Federal Appeals Court Strikes Down California’s Ban on High-Capacity Gun Magazines

August 14,  Updated: August 15, 2020

A federal appeals court on Friday struck down California’s ban on high-capacity magazines, saying that the law is illegal because it violates the Second Amendment under the U.S. Constitution.

The California law challenged in the case, which was enacted in 2016, bans the possession of large-capacity magazines (LCMs) that hold more than 10 rounds of ammunition. The law also bans the manufacture and imports of LCMs.

In a 2-1 ruling, the Ninth Circuit Court found that although the law has a “laudable goal of reducing gun violence” and was passed “in the wake of heart-wrenching and highly publicized mass shootings” it must still comply with the Constitution.

“Even well-intentioned laws must pass constitutional muster,” Judge Kenneth Lee wrote in the majority opinion (pdf). “California’s near-categorical ban of LCMs strikes at the core of the Second Amendment—the right to armed self-defense.”

The panel said the law imposes a “substantial burden” on the right to self-defense as it makes it criminal for state residents to own magazines that are commonly used with firearms such as Glocks and Berettas. The judges said the law’s scope is “so sweeping” that it blocks Californians from owning half of all magazines in the United States.

Epoch Times Photo
People wait in line to enter a gun store in Culver City, Calif., on March 15, 2020. (Ringo H.W. Chiu/AP Photo)

The law requires gun owners in California to alter or turn over any LCMs that they have in possession or face a year in jail.

The Constitution limits how much states can impose a substantial burden on citizen’s right to self-defense, the judges said.

“Many Californians may find solace in the security of a handgun equipped with an LCM: those who live in rural areas where the local sheriff may be miles away, law-abiding citizens trapped in high-crime areas, communities that distrust or depend less on law enforcement, and many more who rely on their firearms to protect themselves and their

families,” they wrote.

Friday’s ruling upholds a preliminary injunction ordered by a district court judge in 2019, which blocks the state from enforcing its law. But days later, the judge stayed part of his own injunction, allowing California to ban on the manufacture, sale, and transfer of large-capacity magazines pending the state’s appeal to the Ninth Circuit.

Epoch Times Photo
People wait in line outside a gun store in San Bruno, Calif., on March 16, 2020. (Justin Sullivan/Getty Images)

The appeals court panel noted that they had only ruled about the issues of LCMs and their decision does not affect so-called assault weapons or “the legitimacy of bans on magazines holding far larger quantities of ammunition.”

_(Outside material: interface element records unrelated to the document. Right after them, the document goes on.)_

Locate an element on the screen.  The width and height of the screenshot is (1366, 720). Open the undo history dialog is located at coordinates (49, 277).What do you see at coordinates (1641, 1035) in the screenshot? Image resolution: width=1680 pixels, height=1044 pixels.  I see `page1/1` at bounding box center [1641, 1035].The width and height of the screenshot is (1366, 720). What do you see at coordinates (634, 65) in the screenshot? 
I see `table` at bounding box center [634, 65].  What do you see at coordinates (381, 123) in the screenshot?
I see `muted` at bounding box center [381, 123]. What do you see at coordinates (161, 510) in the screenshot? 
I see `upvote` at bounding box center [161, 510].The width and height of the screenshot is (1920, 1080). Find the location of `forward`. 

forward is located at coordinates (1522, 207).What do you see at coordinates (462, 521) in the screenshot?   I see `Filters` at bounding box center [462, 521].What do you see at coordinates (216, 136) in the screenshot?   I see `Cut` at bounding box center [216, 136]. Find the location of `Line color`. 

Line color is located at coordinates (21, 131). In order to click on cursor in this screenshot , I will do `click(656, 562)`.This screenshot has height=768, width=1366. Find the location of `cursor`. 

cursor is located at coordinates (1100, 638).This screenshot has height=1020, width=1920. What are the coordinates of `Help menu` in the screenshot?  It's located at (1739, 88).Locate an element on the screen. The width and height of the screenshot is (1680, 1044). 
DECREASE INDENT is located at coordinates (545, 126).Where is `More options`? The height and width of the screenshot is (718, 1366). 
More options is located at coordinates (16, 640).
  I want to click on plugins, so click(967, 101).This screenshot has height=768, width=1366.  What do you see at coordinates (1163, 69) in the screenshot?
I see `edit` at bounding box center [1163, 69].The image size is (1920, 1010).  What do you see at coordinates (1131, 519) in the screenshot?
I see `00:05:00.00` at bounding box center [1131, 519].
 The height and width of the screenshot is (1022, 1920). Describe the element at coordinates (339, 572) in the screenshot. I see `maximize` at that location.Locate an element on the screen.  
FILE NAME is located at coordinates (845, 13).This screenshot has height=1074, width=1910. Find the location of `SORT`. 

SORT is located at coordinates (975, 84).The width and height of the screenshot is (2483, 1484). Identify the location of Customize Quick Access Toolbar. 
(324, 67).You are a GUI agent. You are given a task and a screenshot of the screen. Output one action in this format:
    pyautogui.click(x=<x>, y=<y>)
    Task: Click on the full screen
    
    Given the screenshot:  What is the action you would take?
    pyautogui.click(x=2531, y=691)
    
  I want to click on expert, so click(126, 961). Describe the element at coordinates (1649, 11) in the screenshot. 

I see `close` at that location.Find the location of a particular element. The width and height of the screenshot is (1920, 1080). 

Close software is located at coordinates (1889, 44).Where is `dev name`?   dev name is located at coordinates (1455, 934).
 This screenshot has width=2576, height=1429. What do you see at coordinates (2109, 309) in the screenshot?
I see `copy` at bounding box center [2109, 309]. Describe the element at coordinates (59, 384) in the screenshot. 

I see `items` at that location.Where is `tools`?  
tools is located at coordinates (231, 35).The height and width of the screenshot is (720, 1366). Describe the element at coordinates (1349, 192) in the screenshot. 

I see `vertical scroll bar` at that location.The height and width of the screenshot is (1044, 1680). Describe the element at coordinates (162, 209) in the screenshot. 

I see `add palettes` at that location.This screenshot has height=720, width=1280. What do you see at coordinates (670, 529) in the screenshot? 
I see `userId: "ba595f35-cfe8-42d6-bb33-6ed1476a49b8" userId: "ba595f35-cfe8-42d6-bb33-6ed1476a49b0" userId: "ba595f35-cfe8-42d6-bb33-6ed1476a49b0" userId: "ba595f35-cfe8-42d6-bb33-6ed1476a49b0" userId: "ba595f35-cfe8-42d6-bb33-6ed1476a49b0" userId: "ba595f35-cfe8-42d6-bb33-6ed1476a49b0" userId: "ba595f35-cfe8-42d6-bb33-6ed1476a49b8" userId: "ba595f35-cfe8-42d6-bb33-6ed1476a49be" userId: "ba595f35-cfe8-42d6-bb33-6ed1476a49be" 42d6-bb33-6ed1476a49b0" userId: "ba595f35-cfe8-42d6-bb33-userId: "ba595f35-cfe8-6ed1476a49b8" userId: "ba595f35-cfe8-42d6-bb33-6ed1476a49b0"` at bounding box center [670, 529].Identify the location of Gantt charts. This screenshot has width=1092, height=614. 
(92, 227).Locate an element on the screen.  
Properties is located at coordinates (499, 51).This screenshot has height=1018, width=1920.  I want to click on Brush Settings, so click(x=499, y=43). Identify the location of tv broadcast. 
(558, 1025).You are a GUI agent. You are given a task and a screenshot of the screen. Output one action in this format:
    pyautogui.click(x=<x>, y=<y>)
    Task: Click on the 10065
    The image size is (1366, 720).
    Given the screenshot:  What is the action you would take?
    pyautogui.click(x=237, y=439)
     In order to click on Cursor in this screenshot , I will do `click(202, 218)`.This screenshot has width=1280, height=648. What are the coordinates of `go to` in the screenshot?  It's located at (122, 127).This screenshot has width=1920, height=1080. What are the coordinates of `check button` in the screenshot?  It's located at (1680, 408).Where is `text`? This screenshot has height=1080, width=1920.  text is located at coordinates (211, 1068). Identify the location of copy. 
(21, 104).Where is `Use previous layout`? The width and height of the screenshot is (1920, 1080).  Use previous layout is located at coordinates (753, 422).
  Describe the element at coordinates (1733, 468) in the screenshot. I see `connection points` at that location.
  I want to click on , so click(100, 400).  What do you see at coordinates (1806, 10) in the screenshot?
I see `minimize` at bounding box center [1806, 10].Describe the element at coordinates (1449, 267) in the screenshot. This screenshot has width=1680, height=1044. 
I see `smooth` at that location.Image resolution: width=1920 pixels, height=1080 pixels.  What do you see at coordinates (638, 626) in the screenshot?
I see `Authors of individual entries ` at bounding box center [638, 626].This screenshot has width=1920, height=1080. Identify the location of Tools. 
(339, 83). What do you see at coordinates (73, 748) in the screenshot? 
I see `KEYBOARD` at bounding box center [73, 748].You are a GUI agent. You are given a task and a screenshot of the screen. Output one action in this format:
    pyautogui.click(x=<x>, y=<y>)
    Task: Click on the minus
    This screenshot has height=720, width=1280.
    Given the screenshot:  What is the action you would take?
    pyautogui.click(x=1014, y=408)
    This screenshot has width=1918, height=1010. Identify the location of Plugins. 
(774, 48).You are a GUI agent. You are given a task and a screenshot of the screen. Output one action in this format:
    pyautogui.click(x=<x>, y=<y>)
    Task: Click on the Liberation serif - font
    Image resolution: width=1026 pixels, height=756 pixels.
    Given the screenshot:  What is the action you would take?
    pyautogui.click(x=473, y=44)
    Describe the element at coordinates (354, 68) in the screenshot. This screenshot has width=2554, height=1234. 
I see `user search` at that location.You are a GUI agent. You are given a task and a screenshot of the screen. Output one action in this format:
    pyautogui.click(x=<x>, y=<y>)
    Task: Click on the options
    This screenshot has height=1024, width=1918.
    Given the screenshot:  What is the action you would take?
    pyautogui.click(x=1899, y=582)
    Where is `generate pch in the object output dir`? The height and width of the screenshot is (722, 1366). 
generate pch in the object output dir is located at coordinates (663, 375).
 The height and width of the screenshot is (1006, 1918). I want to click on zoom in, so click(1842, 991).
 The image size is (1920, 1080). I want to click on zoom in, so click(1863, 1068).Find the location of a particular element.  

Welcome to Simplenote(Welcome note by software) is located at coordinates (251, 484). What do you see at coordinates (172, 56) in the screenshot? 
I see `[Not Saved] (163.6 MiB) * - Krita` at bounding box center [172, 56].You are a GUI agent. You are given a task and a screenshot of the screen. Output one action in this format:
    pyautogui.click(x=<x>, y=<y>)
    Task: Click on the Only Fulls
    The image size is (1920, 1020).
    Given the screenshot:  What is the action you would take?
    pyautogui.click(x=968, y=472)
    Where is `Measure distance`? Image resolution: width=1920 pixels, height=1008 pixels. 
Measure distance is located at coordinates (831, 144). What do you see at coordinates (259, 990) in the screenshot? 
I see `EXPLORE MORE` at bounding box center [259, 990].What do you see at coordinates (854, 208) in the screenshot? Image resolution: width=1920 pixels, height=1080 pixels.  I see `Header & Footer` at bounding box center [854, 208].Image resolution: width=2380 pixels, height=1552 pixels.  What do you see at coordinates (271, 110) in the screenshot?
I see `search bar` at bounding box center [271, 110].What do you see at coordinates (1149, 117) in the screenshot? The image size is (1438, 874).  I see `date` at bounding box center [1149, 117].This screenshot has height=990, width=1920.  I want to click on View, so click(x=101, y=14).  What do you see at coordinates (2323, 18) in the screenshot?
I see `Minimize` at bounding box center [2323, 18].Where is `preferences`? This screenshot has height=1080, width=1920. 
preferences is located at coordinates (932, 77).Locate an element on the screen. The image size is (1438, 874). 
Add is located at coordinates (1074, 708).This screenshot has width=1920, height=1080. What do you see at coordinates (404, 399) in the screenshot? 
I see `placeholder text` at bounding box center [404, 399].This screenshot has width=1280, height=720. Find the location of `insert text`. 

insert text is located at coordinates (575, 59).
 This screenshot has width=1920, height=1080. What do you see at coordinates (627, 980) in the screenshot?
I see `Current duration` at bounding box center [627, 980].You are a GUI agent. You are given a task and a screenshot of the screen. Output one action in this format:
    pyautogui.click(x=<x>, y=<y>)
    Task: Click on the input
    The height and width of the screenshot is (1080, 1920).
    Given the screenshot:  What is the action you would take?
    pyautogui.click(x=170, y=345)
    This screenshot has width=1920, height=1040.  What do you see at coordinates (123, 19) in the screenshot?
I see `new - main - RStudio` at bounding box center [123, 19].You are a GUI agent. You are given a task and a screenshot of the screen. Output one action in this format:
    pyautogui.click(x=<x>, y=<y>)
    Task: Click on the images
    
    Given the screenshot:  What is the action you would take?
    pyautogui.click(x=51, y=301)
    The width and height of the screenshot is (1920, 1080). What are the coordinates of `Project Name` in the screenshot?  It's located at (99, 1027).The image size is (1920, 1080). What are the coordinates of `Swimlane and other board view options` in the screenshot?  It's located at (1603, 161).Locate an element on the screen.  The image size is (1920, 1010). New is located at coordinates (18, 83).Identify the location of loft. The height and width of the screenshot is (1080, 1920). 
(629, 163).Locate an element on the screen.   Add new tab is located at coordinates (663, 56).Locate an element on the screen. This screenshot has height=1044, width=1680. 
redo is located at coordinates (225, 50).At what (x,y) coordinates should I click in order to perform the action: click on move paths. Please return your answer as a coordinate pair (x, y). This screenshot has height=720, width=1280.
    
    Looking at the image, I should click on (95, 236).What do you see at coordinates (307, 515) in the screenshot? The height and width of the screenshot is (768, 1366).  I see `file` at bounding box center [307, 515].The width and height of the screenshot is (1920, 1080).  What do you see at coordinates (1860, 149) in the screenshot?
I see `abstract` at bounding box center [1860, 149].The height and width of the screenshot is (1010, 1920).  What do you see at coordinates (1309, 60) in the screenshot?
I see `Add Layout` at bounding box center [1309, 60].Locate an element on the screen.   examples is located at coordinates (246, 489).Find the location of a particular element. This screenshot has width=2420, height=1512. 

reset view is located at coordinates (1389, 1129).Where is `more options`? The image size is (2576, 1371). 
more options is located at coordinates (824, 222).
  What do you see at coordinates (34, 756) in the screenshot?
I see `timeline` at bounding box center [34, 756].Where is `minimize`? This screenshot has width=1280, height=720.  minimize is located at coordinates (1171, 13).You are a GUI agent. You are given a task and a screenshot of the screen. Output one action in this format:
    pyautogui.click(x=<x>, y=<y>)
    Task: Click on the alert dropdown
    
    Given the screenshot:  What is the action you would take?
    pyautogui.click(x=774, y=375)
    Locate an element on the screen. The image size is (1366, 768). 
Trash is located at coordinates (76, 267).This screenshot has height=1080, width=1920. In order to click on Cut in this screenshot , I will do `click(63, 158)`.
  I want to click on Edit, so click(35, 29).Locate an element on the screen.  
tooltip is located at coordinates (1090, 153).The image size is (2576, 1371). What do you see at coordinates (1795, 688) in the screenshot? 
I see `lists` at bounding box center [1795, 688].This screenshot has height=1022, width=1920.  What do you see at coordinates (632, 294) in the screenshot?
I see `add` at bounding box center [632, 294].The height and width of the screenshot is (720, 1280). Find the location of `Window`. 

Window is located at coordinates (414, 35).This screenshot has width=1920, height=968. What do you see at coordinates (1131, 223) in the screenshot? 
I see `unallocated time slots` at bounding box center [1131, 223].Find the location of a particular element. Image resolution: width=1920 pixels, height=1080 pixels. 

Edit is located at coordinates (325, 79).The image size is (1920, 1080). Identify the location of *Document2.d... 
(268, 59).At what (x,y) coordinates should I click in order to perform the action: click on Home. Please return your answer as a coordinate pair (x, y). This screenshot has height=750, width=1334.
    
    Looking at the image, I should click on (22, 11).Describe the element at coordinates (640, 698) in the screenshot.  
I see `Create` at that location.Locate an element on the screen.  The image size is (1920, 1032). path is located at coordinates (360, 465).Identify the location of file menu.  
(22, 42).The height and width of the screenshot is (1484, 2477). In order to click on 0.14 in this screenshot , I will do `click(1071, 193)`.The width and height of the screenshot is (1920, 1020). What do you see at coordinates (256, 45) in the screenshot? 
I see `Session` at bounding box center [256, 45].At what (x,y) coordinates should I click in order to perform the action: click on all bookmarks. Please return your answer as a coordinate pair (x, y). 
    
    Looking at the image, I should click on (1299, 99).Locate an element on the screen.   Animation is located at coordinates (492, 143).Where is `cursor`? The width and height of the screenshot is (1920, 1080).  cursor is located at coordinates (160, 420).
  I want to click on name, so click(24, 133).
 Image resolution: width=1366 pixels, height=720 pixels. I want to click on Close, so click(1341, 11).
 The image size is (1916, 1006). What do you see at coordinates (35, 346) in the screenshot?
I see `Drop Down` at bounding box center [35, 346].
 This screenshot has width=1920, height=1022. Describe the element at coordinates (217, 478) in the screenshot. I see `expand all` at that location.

U.S. District Court Judge Barbara Lynn of Texas, who had been named the third judge on the appellate panel, said the majority’s ruling conflicts with decisions in six other federal appellate courts across the nation, and with a 2015 ruling by a different panel of the Ninth Circuit itself. She said she would have upheld California’s law based on that precedent.

A number of states have similar laws banning LCMs and the court’s ruling could have implications on those laws. But presently, the ruling only immediately applies to Western states that are under the Ninth Circuit’s jurisdiction.

California Attorney General Xavier Becerra’s office said they were “carefully reviewing” the ruling “with the goal of protecting public safety.”

“Until further court proceedings, the stay on the injunction issued by the district court remains in place. The Attorney General remains committed to using every tool possible to defend California’s gun safety laws and keep our communities safe,” a spokesperson said in a statement to The Epoch Times.

Meanwhile, Chuck Michel, president and general counsel of the California Rifle & Pistol Association, said Friday’s ruling was a “major victory for the Second Amendment.” The association is one of the plaintiffs in the case.

“This is a huge win specifically for the right to possess these valuable self-defense tools. But more generally, this case may present the Supreme Court with an opportunity to set things straight on the underlying issue of what the standard of review test should be when considering any Second Amendment challenge,” Michel said in a statement.